**Problem requirements**
Copy out each line in the material below that has the word "logo".

**Provided records**
■ ■ ■ ■ ■ ■ ■

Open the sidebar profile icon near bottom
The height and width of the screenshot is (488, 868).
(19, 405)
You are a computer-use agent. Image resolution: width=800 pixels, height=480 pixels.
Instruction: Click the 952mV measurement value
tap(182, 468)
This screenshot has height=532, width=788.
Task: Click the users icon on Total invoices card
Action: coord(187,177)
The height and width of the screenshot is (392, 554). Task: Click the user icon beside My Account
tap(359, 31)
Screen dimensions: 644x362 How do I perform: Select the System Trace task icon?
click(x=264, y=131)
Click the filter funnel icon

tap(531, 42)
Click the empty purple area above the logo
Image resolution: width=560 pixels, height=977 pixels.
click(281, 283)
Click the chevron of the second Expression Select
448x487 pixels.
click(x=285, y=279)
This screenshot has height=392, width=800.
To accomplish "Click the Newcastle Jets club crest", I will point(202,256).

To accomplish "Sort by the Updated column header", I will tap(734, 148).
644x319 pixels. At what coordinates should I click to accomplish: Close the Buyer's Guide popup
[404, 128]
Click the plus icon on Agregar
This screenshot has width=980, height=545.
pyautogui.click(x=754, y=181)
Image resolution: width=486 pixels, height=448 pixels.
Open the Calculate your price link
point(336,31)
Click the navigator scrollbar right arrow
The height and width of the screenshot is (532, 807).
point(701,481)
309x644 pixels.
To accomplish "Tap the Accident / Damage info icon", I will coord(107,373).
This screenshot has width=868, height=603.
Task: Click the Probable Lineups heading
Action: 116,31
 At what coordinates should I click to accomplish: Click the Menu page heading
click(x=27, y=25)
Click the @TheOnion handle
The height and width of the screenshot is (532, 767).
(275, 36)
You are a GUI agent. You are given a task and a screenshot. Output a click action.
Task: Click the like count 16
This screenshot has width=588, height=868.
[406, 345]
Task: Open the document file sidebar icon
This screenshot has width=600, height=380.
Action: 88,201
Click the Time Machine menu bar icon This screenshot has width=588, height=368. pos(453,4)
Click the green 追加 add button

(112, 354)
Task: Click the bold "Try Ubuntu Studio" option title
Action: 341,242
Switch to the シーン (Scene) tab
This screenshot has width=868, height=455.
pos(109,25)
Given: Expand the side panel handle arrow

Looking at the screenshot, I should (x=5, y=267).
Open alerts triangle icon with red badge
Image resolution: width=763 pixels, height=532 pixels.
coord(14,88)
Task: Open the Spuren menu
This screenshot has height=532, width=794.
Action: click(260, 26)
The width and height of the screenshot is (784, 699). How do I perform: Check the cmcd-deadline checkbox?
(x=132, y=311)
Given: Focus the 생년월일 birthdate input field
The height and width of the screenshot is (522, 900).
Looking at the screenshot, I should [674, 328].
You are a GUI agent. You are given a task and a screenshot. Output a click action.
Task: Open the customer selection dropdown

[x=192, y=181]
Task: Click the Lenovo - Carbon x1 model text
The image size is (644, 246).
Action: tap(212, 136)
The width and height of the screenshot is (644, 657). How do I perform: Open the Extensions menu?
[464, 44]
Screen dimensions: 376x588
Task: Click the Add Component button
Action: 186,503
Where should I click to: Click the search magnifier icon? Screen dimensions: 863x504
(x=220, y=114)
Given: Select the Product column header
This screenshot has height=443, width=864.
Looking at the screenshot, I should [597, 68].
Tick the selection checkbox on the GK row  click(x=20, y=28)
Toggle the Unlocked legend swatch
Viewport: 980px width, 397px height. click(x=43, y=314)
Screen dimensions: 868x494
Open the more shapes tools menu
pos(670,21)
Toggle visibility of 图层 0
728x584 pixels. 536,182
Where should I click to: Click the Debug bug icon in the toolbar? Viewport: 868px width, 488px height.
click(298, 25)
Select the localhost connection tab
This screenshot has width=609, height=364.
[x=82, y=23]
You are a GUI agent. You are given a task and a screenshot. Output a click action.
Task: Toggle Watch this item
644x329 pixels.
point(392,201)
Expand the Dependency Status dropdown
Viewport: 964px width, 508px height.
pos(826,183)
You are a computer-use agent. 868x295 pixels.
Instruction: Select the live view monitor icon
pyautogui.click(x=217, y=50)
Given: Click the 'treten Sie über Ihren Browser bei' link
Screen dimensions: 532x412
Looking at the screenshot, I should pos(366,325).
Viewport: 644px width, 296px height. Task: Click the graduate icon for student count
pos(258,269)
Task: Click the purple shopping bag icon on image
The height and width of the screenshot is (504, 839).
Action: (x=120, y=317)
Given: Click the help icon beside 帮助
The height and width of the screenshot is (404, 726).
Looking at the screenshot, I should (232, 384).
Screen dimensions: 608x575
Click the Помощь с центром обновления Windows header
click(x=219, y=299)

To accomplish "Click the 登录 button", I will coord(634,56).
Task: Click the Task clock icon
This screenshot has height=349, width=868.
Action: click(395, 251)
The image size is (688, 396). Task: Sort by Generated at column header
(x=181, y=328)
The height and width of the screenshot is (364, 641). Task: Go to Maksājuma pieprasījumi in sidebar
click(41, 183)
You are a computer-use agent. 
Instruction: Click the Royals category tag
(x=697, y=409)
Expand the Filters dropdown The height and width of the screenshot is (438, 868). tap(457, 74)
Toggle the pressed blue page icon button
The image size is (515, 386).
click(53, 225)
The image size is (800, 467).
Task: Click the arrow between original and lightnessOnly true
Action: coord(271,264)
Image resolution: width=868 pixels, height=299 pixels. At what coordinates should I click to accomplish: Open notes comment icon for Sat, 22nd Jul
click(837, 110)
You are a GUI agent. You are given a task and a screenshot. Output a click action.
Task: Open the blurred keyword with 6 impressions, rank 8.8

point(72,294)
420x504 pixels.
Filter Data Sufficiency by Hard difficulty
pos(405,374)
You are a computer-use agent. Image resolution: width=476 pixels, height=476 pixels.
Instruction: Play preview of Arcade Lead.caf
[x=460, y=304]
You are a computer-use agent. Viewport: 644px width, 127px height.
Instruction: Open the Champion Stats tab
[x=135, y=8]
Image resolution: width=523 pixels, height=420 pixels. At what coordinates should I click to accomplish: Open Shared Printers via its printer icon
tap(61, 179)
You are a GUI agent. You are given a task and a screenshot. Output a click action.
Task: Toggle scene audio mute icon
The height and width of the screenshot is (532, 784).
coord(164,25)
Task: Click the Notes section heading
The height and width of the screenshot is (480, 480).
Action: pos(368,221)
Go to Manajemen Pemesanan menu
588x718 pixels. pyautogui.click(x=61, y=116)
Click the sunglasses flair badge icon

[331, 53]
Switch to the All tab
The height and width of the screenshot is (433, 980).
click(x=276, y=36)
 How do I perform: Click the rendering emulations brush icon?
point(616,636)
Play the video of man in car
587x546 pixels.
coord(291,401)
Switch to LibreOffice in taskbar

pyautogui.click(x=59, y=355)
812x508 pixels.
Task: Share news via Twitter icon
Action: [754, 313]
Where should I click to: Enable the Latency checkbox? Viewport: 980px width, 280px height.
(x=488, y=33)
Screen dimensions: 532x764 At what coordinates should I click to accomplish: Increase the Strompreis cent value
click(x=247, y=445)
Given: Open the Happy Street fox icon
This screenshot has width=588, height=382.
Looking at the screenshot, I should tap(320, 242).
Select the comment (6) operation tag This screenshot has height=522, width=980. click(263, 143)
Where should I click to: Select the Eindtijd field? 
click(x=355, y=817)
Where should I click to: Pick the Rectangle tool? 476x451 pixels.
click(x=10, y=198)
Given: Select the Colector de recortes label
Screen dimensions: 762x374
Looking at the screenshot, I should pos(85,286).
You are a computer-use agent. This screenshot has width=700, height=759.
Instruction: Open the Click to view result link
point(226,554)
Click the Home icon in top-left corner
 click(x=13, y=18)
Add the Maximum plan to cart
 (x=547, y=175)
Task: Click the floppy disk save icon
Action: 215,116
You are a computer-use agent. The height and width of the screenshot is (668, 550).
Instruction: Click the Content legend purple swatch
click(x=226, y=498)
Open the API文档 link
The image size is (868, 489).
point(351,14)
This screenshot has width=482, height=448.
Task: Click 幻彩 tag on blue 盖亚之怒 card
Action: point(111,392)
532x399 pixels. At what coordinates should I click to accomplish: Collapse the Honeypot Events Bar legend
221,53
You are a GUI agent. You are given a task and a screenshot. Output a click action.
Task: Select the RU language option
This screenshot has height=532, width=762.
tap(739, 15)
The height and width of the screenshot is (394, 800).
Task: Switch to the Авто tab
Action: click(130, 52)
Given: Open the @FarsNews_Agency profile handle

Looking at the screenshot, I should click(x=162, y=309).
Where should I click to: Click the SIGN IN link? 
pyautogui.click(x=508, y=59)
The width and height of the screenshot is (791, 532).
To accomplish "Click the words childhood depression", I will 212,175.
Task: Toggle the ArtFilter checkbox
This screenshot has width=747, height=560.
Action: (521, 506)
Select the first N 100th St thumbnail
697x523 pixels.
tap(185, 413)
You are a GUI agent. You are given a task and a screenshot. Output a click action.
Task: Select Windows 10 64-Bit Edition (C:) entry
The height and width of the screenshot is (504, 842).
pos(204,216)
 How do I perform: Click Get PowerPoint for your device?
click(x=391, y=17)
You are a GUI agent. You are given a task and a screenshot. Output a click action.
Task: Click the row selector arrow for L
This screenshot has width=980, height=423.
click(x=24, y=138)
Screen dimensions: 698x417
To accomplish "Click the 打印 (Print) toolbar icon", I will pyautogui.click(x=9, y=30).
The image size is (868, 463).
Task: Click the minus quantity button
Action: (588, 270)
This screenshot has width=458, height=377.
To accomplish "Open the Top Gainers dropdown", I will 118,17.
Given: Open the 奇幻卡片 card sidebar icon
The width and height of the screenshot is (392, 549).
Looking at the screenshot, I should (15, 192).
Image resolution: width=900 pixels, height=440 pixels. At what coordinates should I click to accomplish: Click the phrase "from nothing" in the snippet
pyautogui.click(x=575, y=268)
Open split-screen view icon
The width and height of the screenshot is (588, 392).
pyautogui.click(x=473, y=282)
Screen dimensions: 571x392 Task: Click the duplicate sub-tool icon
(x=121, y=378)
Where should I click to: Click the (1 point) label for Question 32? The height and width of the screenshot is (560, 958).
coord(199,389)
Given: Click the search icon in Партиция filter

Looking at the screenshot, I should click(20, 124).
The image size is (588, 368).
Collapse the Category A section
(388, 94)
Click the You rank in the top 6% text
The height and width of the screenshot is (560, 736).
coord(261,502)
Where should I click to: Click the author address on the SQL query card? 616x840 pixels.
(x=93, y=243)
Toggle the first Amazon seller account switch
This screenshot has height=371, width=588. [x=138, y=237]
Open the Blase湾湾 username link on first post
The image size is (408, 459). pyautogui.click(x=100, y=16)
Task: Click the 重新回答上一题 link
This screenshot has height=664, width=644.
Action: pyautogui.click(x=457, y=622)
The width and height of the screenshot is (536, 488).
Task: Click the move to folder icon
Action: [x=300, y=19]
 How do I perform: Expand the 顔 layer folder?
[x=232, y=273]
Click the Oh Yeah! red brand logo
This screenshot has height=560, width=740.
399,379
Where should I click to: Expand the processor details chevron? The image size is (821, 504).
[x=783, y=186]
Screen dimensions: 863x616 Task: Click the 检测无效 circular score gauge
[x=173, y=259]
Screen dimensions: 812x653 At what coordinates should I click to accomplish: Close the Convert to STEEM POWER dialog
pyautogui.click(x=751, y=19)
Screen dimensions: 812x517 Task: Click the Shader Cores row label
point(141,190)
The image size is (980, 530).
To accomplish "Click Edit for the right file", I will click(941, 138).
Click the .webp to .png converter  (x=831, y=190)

■ ■ ■ ■ ■ ■ ■

**Task solution**
Click the empty purple area above the logo
Click the Oh Yeah! red brand logo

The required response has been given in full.